Report each line of the records below that holds the word "Expand".

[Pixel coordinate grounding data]

+--

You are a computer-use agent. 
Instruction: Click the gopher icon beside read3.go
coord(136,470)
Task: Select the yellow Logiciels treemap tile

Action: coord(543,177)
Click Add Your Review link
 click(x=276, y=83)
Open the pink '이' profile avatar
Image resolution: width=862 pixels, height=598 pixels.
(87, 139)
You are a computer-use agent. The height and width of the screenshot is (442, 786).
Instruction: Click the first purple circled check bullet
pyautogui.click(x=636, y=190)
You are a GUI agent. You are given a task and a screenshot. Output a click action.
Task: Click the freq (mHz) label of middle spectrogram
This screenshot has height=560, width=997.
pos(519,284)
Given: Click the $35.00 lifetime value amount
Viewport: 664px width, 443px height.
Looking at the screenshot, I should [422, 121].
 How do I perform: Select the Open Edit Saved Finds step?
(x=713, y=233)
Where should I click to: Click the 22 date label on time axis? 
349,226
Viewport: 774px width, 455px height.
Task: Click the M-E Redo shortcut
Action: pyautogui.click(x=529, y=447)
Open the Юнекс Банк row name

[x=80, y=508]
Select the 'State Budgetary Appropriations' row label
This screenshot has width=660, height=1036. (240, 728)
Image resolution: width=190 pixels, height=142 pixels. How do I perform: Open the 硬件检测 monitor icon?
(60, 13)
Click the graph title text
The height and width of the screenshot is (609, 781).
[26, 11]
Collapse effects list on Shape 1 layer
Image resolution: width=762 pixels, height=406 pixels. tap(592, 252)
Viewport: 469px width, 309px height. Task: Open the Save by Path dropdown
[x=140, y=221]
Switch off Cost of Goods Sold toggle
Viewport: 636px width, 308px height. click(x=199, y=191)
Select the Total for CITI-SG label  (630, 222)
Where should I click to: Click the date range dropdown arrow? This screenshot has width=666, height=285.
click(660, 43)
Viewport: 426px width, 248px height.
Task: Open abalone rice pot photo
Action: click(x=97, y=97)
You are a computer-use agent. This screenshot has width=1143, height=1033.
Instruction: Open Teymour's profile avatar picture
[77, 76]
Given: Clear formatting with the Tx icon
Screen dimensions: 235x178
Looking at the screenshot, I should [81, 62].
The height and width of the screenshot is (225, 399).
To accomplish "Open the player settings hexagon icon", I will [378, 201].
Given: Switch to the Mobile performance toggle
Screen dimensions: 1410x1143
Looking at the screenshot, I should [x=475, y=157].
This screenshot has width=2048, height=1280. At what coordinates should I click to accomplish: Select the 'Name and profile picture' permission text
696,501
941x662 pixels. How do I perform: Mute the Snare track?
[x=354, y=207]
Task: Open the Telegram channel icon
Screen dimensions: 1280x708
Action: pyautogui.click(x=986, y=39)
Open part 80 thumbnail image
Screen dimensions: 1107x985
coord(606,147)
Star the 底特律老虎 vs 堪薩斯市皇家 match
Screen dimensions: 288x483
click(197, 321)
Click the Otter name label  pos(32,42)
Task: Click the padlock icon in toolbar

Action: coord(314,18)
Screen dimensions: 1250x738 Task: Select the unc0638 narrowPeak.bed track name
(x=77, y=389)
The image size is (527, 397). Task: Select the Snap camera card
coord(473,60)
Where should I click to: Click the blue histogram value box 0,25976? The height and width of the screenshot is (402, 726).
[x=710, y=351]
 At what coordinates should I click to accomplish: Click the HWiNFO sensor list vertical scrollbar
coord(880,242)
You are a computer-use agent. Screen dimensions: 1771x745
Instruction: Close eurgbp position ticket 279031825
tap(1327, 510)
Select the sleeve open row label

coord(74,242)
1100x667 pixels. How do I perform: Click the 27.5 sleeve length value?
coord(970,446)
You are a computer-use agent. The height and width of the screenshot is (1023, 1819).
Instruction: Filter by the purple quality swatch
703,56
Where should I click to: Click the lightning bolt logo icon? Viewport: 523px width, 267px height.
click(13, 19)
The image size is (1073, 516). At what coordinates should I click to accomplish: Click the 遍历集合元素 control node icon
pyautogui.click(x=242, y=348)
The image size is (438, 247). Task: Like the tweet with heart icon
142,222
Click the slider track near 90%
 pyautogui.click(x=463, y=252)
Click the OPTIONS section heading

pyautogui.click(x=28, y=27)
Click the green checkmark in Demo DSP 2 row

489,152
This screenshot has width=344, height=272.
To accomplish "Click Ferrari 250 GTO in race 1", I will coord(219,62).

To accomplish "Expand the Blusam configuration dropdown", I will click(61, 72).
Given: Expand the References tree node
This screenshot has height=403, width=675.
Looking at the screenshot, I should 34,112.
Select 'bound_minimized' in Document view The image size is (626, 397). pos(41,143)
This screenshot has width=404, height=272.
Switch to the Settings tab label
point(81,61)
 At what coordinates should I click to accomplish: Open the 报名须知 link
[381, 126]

+--

**WRITTEN RESPONSE**
To accomplish "Expand the Blusam configuration dropdown", I will click(61, 72).
Given: Expand the References tree node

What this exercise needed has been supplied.